Stored data entries
++++
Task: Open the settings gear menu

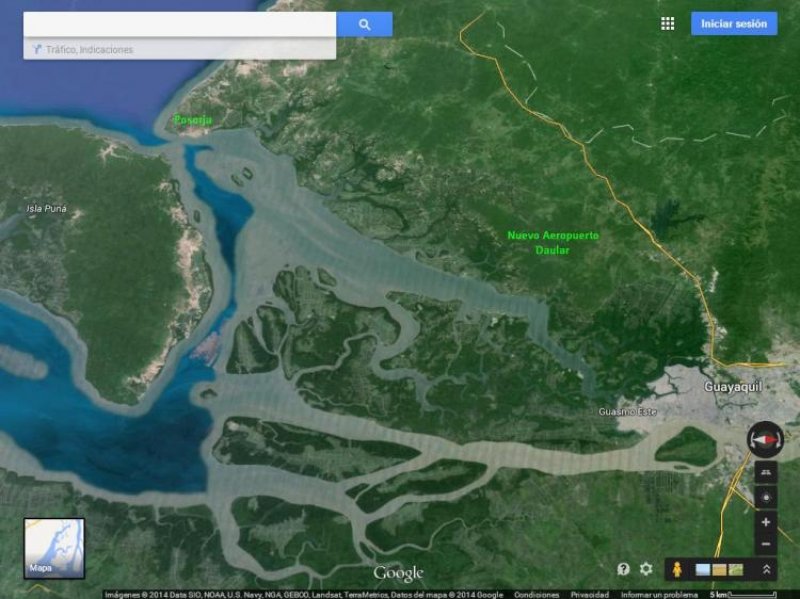Action: (646, 569)
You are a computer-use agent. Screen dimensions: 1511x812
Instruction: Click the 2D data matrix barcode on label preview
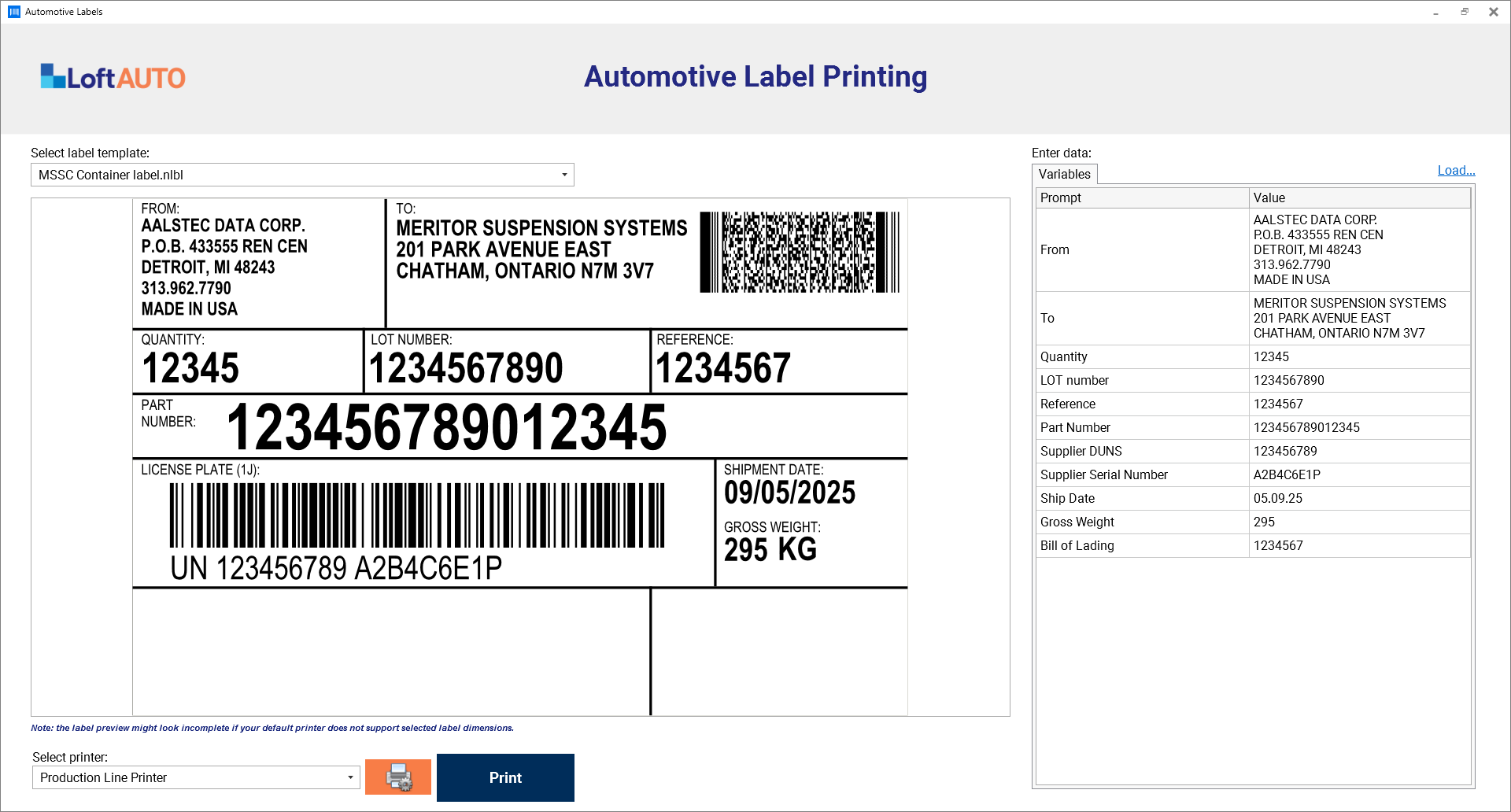800,252
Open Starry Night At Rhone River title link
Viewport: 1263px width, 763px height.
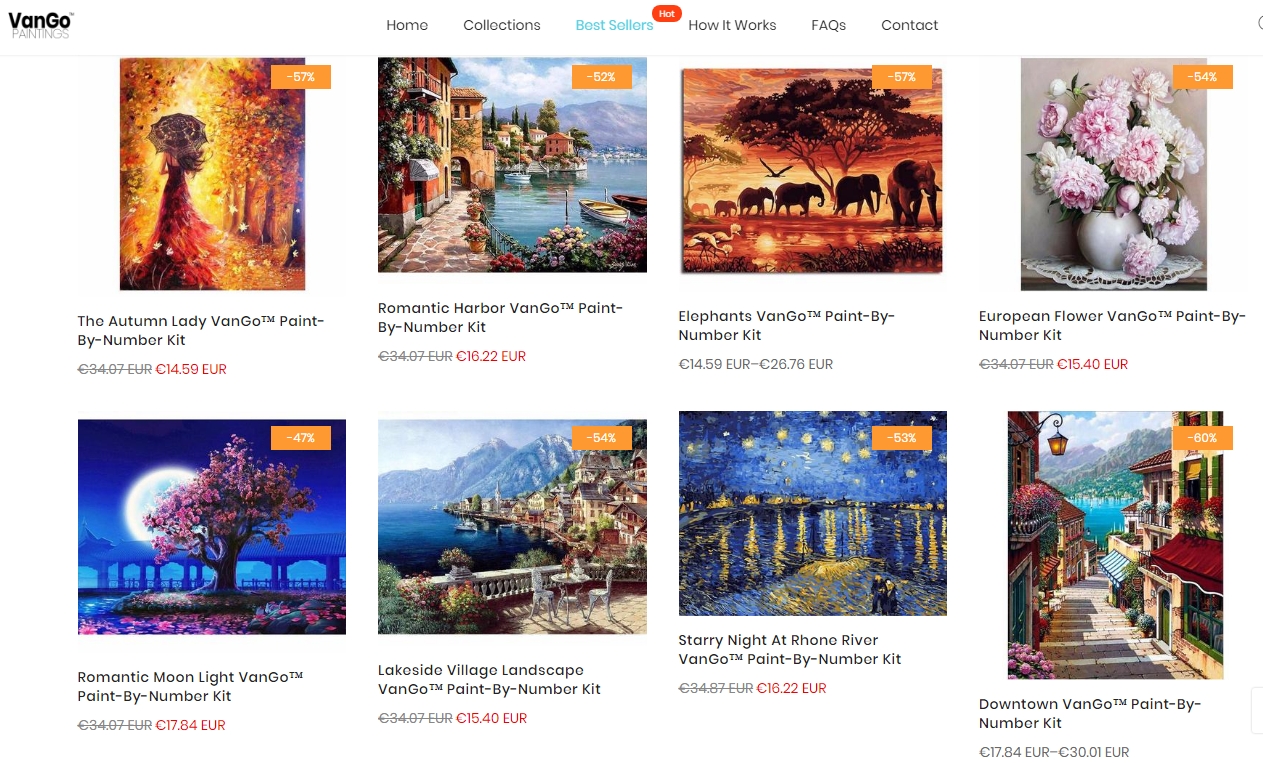click(790, 649)
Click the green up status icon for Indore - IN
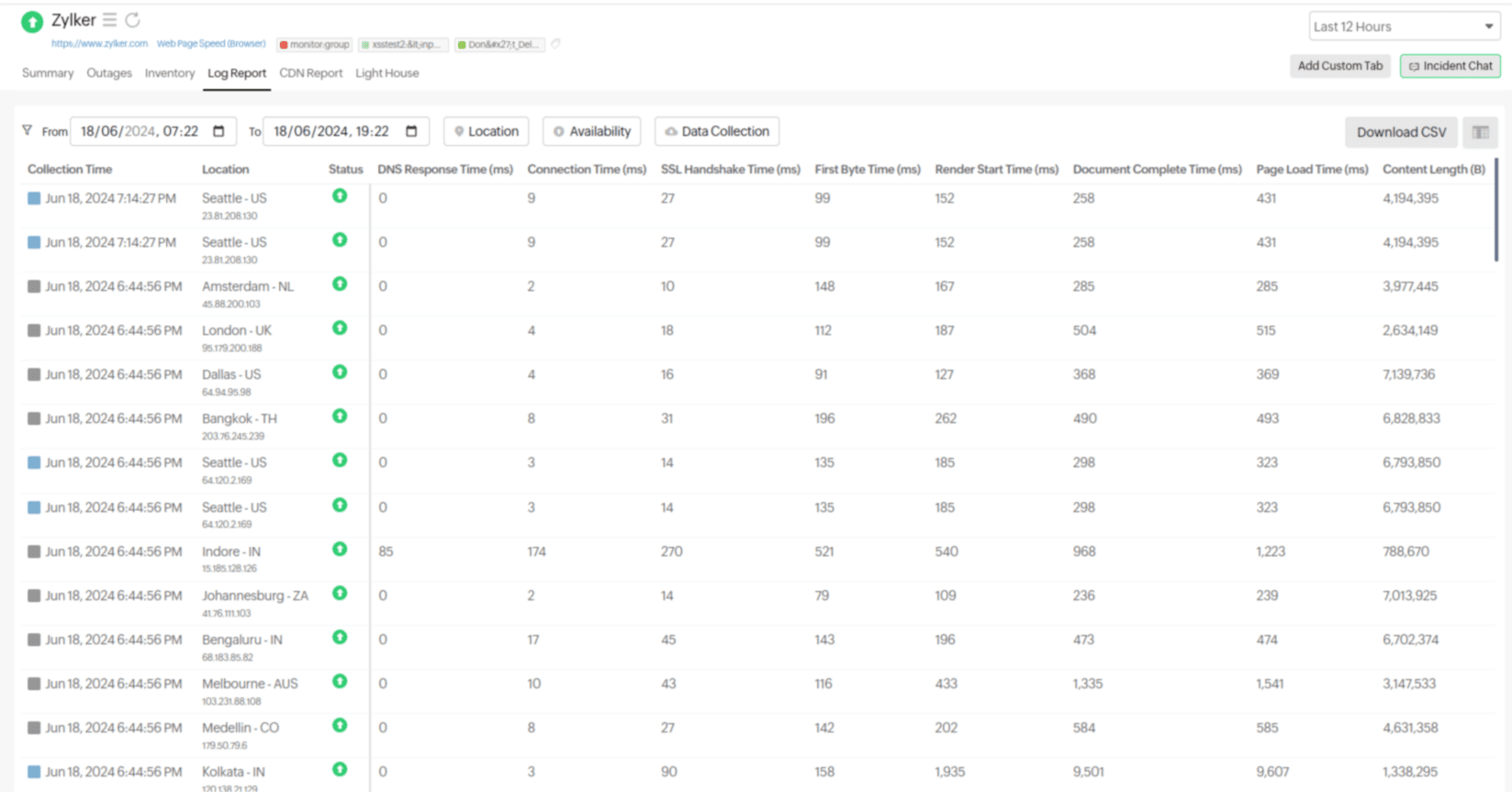The image size is (1512, 792). 340,549
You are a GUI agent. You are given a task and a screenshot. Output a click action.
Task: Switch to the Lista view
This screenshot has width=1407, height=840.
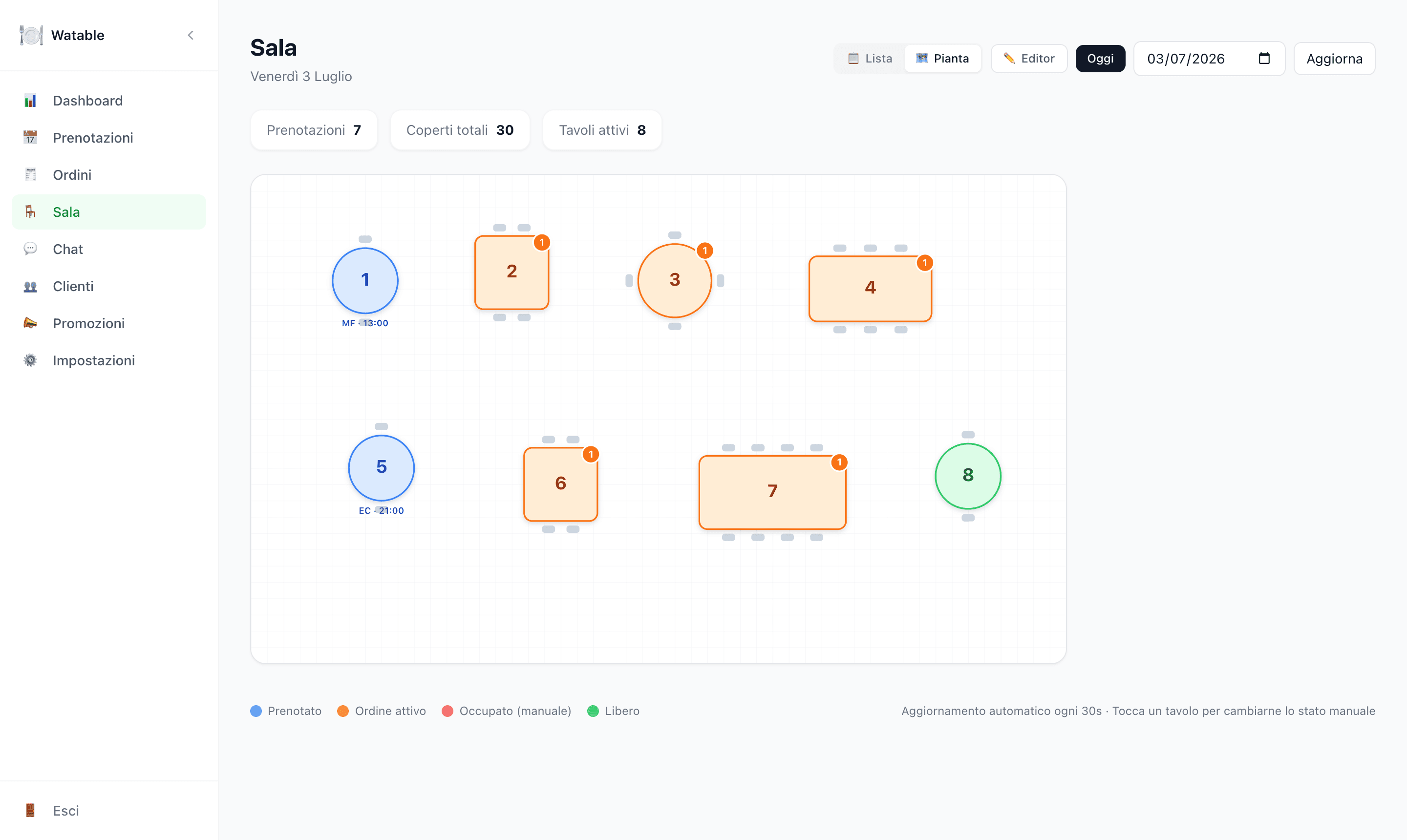pyautogui.click(x=870, y=58)
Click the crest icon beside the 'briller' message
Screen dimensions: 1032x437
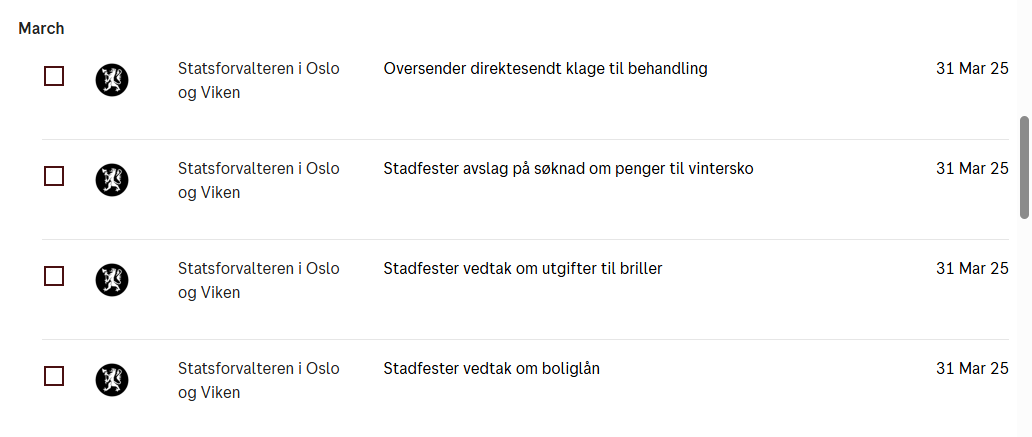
++++
**WHAT TO WORK ON:**
Copy each line of the data above that holds "dimensions".

**YOUR RESPONSE:**
You are a computer-use agent. Screen dimensions: 1511x812
Screen dimensions: 1032x437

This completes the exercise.